10. La requérante a demandé le remboursement de la taxe de recours.
D'une part, elle a prétendu que l'ancienneté des documents sur lesquels a été fondé le rejet par la 1ère instance serait plutôt, pour la demande, un indice d'activité inventive, au regard du progrès technique.
D'autre part, elle a allégué les frais considérables rendus inutiles par la citation d'un seul nouveau document par la chambre de recours. Or, une telle citation par la chambre de recours ne serait pas autorisée par la Convention.
11. Le remboursement de la taxe de recours ne peut être ordonné qu'au titre de la règle 67 CBE. La question se pose, donc, de savoir s'il y a eu vice substantiel de procédure.

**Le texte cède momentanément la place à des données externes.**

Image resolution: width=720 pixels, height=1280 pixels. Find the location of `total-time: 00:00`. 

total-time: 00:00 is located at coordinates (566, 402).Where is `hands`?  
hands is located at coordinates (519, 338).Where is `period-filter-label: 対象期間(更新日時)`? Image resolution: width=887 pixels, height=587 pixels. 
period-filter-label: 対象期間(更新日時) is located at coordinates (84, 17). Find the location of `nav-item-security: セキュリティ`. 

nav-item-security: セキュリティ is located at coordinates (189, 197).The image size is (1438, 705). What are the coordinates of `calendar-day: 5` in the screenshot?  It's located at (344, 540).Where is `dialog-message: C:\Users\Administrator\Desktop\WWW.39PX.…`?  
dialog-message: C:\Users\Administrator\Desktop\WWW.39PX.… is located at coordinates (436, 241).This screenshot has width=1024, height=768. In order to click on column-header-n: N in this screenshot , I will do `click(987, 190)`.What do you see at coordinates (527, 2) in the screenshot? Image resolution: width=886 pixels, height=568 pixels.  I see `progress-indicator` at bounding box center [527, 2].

En ce qui concerne le premier argument de la requérante, la chambre n'y reconnaît pas de motif valable pour soutenir la requête. Il ne saurait y avoir violation des normes procédurales dans une évaluation éventuellement erronée de l'état de la technique. L'évaluation objective de la pertinence de tout document de l'état de la technique relève de l'activité normale d'examen, et ne peut, en aucun cas, constituer un vice de procédure, au sens de la règle 67 CBE.
En ce qui concerne le second argument de la requérante, il est rappelé à la demanderesse que la procédure devant la chambre obéit à certaines dispositions générales de la CEB. Ainsi, l'article 114(1) CBE précise que l'examen devant l'OEB n'est limité ni aux moyens invoqués ni aux demandes présentées par les parties. En outre, la règle 66(1) CBE précise qu'à moins qu'il n'en soit disposé autrement, les dispositions relatives à la procédure devant l'instance qui a rendu la décision faisant l'objet du recours sont applicables à la procédure de recours. En conséquence, la citation d'un nouveau document est encore possible à tout moment de la procédure, même en dernière instance.
La chambre admet l'existence d'une lacune, puisqu'un document pertinent au point d'attaquer la nouveauté des revendications n'a pas été allégué jusqu'à la phase de décision de la première instance. Bien que cela soit regrettable, toute recherche documentaire est soumise à des risques d'erreur et d'omission, comme il est bien connu des organismes de recherche. Bien que la chambre reconnaisse qu'il y a eu insuffisance au stade de la recherche, puisqu'il y a eu omission du document de l'état de la technique le plus pertinent, elle ne peut pas qualifier cette lacune de vice substantiel de procédure.
En conséquence, la chambre ne voit pas de raison suffisante pour ordonner le remboursement de la taxe de recours.
DISPOSITIF
1. La décision attaquée est annulée, l'affaire renvoyée à la première instance pour la poursuite de l'examen.
L'examen portera sur :
- les revendications du 14 août 1984 acceptées par la demanderesse le 6 octobre 1984 ;
- la description, pages 1 à 5, et 13 à 15 du 14 août 1984, modifiées, et acceptées par la demanderesse le 6 octobre 1984, les pages 6 à 12 originales, ainsi que les pages 16 à 25 originales ;
- les dessins originaux ;
- en tenant compte des corrections matérielles requises dans la note reçue le 4 février 1984, pour la description et les dessins.
2. La demande de remboursement de la taxe de recours est rejetée.